L’une de ses dernières créations s’appelle Rhizo (photo 2). Un pot de fleur transparent qui maintient la terre à humidité constante, l’eau nourrissant la plante en passant par un matériau poreux. Un joli design associé à l’utile puisque le réservoir évite d’avoir à arroser fréquemment. Une idée
«inspirée des plantes tropicales aux racines aériennes plongeant dans les eaux troubles de la mangrove».
Plus que de courants ou d’autres artistes, Mélitine Courvoisier puise son inspiration autour d’elle :
«j’ai le nez en l’air, j’observe, dans la rue comme sur internet. J’aime bien les vieux objets, voir comme ils étaient fabriqués avant». Une curiosité qui lui a valu de gagner un concours de design packaging verre organisé par Verallia en 2012, alors qu’elle était étudiante à l’école Boulle. Son projet de bouteille avec un socle en forme de rose a été choisi parmi 200 autres, avant d’être commercialisé. L’idée lui était venue sur le site de l’entreprise, en découvrant le procédé de fabrication du verre.
Avoir son propre univers
Originaire du Russey, Mélitine a découvert les arts appliqués au lycée Pasteur, à Besançon.
«Je suis allée aux portes ouvertes, ça m’a plu et je n’ai plus voulu faire autre chose. Les filières générales ne me disaient rien. Je pensais au stylisme puis aux arts d’intérieur et finalement c’est le design que j’ai découvert». Elle a passé le bac "arts appliqués" à Besançon. A l’école Boulle, elle a appris
«à être méthodique et réactive» et obtenu un BTS design de produit. Quatre années à l’école supérieure d’art et de design de Saint-Etienne lui ont
«donné le temps de tester des matériaux et de développer un univers personnel dans l’environnement d’une ancienne manufacture d’armes».

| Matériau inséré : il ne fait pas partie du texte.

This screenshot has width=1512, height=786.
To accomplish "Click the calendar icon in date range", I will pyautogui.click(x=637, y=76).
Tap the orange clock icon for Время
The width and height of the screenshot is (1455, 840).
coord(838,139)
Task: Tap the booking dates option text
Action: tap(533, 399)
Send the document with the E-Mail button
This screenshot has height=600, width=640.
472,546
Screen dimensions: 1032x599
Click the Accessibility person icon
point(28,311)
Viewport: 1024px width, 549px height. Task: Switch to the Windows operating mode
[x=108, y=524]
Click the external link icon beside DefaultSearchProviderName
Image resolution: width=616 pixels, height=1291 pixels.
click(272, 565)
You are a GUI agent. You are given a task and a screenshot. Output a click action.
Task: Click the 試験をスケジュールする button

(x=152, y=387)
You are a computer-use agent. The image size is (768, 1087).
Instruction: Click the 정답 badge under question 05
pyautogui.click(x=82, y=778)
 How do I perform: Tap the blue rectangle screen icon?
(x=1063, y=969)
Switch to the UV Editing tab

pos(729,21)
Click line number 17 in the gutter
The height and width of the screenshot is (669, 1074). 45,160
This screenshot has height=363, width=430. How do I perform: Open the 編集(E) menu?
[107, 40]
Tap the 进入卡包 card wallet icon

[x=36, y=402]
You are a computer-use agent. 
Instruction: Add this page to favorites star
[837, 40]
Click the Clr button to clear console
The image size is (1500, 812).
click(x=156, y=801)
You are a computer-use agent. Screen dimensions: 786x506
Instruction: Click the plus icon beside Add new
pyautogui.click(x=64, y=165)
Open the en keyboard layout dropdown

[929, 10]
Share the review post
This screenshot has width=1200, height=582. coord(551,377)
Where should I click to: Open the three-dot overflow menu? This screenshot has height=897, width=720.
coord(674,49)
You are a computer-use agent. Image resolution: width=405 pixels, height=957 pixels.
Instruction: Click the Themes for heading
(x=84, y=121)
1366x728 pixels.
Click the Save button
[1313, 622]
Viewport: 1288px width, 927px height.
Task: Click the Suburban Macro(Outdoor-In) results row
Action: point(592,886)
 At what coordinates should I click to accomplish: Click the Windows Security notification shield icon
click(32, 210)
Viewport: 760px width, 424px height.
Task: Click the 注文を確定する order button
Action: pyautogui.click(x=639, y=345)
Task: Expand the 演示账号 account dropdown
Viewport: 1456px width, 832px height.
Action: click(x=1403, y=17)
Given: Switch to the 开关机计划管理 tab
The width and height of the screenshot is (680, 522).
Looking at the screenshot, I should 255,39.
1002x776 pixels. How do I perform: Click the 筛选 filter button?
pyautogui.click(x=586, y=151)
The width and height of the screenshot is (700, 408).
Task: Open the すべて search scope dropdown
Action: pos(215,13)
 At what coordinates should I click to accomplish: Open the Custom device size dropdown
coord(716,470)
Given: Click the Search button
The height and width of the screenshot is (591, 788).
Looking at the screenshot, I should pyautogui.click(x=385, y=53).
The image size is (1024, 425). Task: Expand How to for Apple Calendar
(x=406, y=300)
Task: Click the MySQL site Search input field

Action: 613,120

Elle cite quand même des peintres comme Matisse, les textiles de Louise Bourgeois et, dans son domaine, le courant Memphis, né au début des années 80 en Italie ou la créatrice hollandaise Hella Jongerius. Mais elle fabrique son propre univers. Elle se définit designer produit,
«spécialisée dans la valorisation des savoir-faire et des matériaux». Elle s’adresse d’abord aux entreprises à qui elle propose la conception et le développement de produits innovants selon leurs spécificités, en leur apportant un œil extérieur et neuf.
«Je crée des objets de décoration en m’adaptant à leur savoir-faire, en leur proposant d’étoffer leur gamme. Je m’adresse aux entreprises car il est plus facile pour elles de les fabriquer ensuite en série que pour moi de faire des objets uniques».
On peut voir ses créations
sur son site. Parmi elles, les dernières,des bougeoirs pour le collectif jurassien "Y a pas le feu au lac" ou des coquetiers pour l’entreprise bretonne Lib.
«Ce qui m'intéresse, c’est surtout se demander comment rendre viable une idée. C’est intéressant de contourner les obstacles pour arriver à quelque chose qui est parfois éloigné de l’idée de départ».
Un collectif de 17 créateurs
Elle s'est installée à Besançon, mais elle a aussi un atelier céramique au Russey, où elle réalise quand même des pièces uniques pour particuliers : bols, tasses, vases à l’image de Rhizo...
«J’interroge le matériau, je joue avec ses propriétés, j’expérimente. Quand on expérimente, ce sont la matière et la main qui guident plus que le cerveau… Prochainement, je pense essayer d’associer céramique et bois».
Comme il n’est pas évident d’être salariée dans son domaine et que de toute façon elle préfère être free lance, elle a lancé son autoentreprise en 2016, à 25 ans.
«L’aspect administratif n’a pas été évident. On est un peu livré à soi-même. En ce qui concerne le métier, l’école m’a très bien appris à faire des projets, mais pas à aborder le relationnel, la prospection, la négociation, le commercial. Ca manque car il faut savoir vendre ses prestations. De ce point de vue, cela a été l’école de la vie ! Je me suis dit je me lance et je me suis débrouillée toute seule».
Aujourd’hui intervenante au lycée Pasteur (
«c’est intéressant de voir le regard et l’expérimentation des élèves»), elle a rejoint le collectif
"Made in France en transparence" : 17 créateurs qui ont une galerie à Paris.
«On vient de toute la France. Cela permet beaucoup d’échanges et ça booste le relationnel et la créativité». Outre l'émulation et le réseau qui en résultent, ce collectif l’aide à maintenir les qualités qu’elle estime essentielles à l’exercice : persévérance et confiance en soi.
«Dans notre domaine, il n’y a pas d’horaires. Quand je suis sur un objet, j’y pense constamment».